Nigeria: Current Issues and U.S. Policy



Lauren Ploch
Specialist in African Affairs

The U.S. government considers its relationship with Nigeria, Africa’s largest producer of oil and its second largest economy, to be among the most important on the continent. Nigeria is Africa’s most populous country, with more than 170 million people, roughly divided between Muslims and Christians. U.S. diplomatic relations with Nigeria, which is regularly among the top six suppliers of U.S. oil imports, have improved since the country made the transition from military to civilian rule in 1999, and Nigeria is a major recipient of U.S. foreign aid. The country is an influential actor in African politics, having mediated disputes in several African countries and ranking among the top five troop contributors to U.N. peacekeeping missions.

Nigeria is a country of significant promise, but it also faces serious social, economic, and security challenges that have the potential to threaten the stability of both the state and the region, and to affect global oil prices. The country has faced intermittent political turmoil and economic crises since independence. Political life has been scarred by conflict along ethnic, geographic, and religious lines, and corruption and misrule have undermined the authority and legitimacy of the state. Despite its extensive oil and natural gas resources, Nigeria’s human development indicators are among the world’s lowest, and a majority of the population suffers from extreme poverty. Years of social unrest, criminality, and corruption in the oil-producing Niger Delta have hindered oil production and impeded the southern region’s economic development.
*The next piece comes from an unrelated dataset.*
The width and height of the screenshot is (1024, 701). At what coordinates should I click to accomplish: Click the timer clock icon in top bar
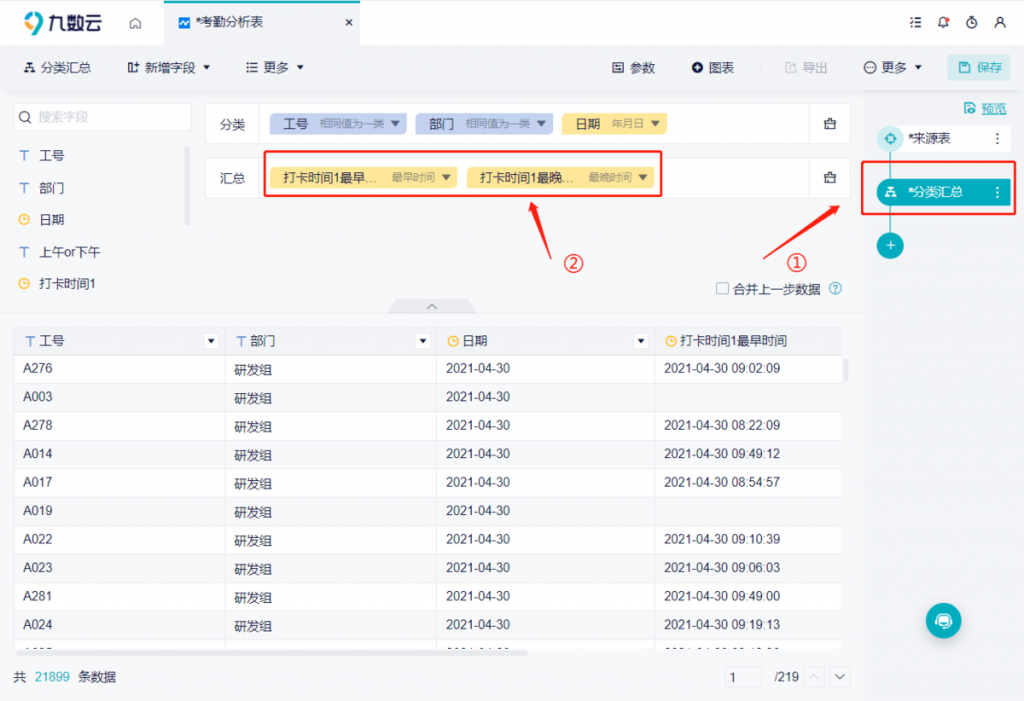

Perceived neglect and economic marginalization have also fueled resentment in the predominately Muslim north. Thousands have been killed in periodic ethno-religious clashes in the past decade.

The attempted terrorist attack on an American airliner by a Nigerian in December 2009 and the ri of a militant Islamist group, Boko Haram, have heightened concerns about extremist recruitment in Nigeria, which has one of the world’s largest Muslim populations. Boko Haram has increasingly targeted churches, triggering some retaliatory violence and threatening to inflame religious tensions in Nigeria. While the group remains primarily focused on a domestic agenda, some of its members appear to have expanded ties with other violent Islamist groups, namely those operating in Mali and the Sahel, including Al Qaeda in the Islamic Maghreb (AQIM). Nigeria deployed troops to Mali in 2013 as part of a U.N.-authorized African-led military operation. Ansaru, a Boko Haram splinter group, appears intent on kidnapping foreigners.

Nigeria’s last elections, in 2011, were viewed by many as a key test of the government’s commitment to democracy. The U.S. government had deemed previous elections to be deeply flawed. Election observers described the 2011 polls as a significant improvement over previous efforts, but not without problems. Post-election protests and violence across the north highlighted communal tensions, grievances, and mistrust of the government in that region. President Goodluck Jonathan, a southerner, was reelected and faces multiple, sometimes competing pressures to implement reforms to address Nigeria’s security and development challenges.

The Obama Administration has been supportive of Nigerian reform initiatives, including anticorruption efforts, economic and electoral reforms, energy sector privatization, and programs to promote peace and development in the Niger Delta. In 2010, the Administration established the U.S.-Nigeria Binational Commission, a strategic dialogue to address issues of mutual concern. Congress regularly monitors Nigerian political developments, and some Members have expressed concern with corruption, human rights abuses, environmental damage from oil drilling, and the threat of violent extremism in Nigeria. Congress oversees more than $600 million in U.S. foreign aid programs in Nigeria—one of the largest U.S. bilateral assistance packages in Africa.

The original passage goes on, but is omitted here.